Stated exercise :: Reproduce the lines of the entries below word for word, from the line containing "Open the Tanssi server name dropdown" through the end of the entries, omitting the pictures.
==========
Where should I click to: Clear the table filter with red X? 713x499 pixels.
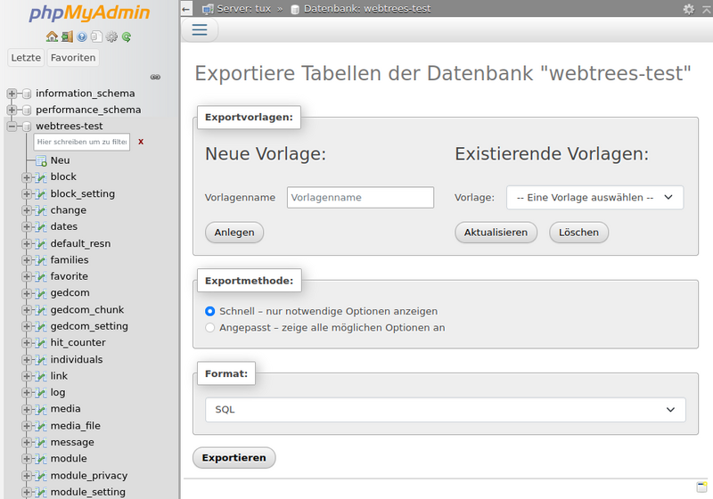[141, 142]
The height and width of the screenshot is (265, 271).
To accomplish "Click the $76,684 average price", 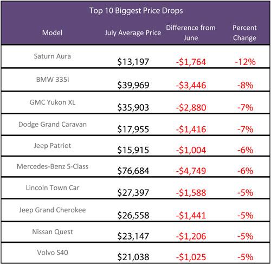I will point(133,171).
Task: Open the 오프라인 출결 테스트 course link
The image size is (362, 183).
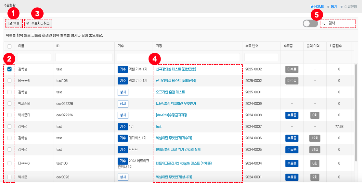Action: tap(170, 92)
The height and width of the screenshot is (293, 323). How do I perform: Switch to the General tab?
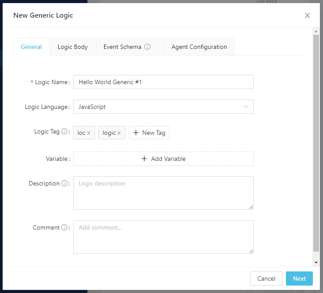31,47
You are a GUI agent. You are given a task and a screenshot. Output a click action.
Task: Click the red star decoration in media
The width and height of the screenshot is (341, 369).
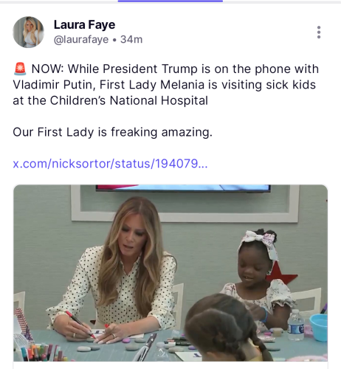click(282, 275)
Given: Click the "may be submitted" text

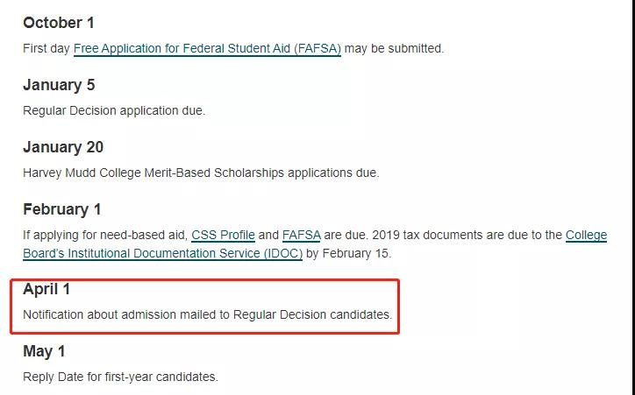Looking at the screenshot, I should pos(394,48).
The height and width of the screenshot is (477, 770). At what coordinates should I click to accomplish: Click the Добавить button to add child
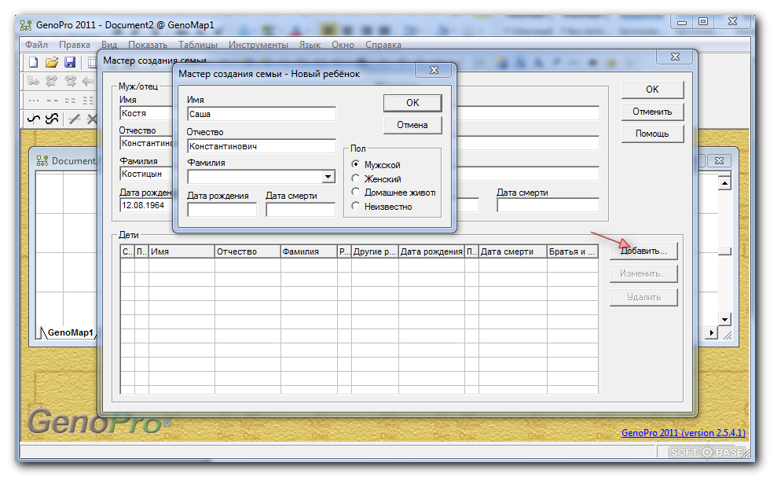644,251

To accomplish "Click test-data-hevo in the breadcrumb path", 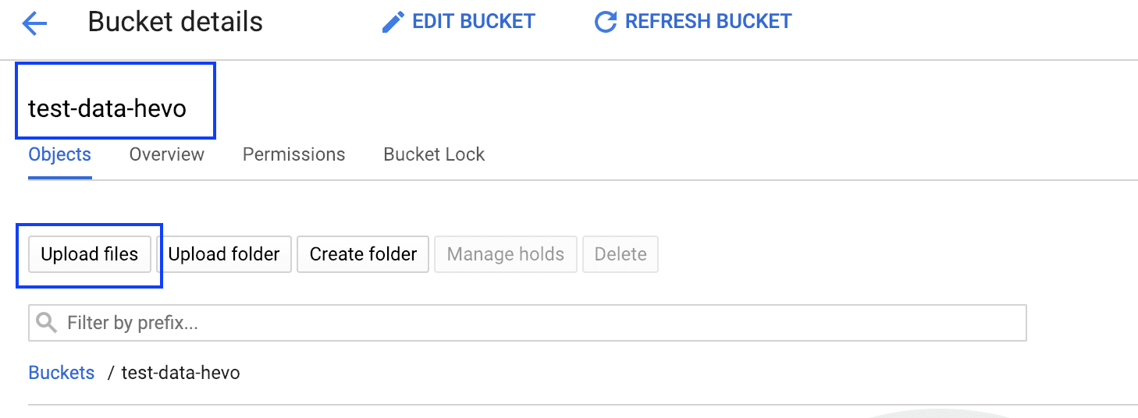I will tap(181, 373).
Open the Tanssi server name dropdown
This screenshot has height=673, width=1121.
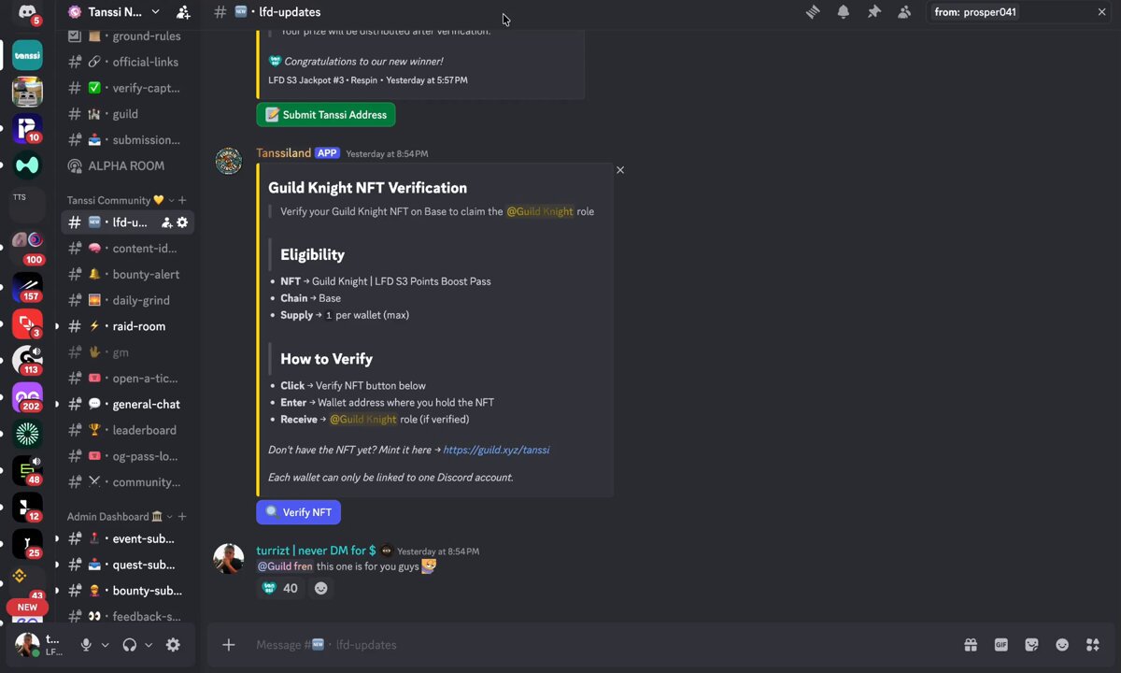click(x=115, y=12)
==========
Task response ::
Open the Tanssi server name dropdown
This screenshot has height=673, width=1121.
click(x=115, y=12)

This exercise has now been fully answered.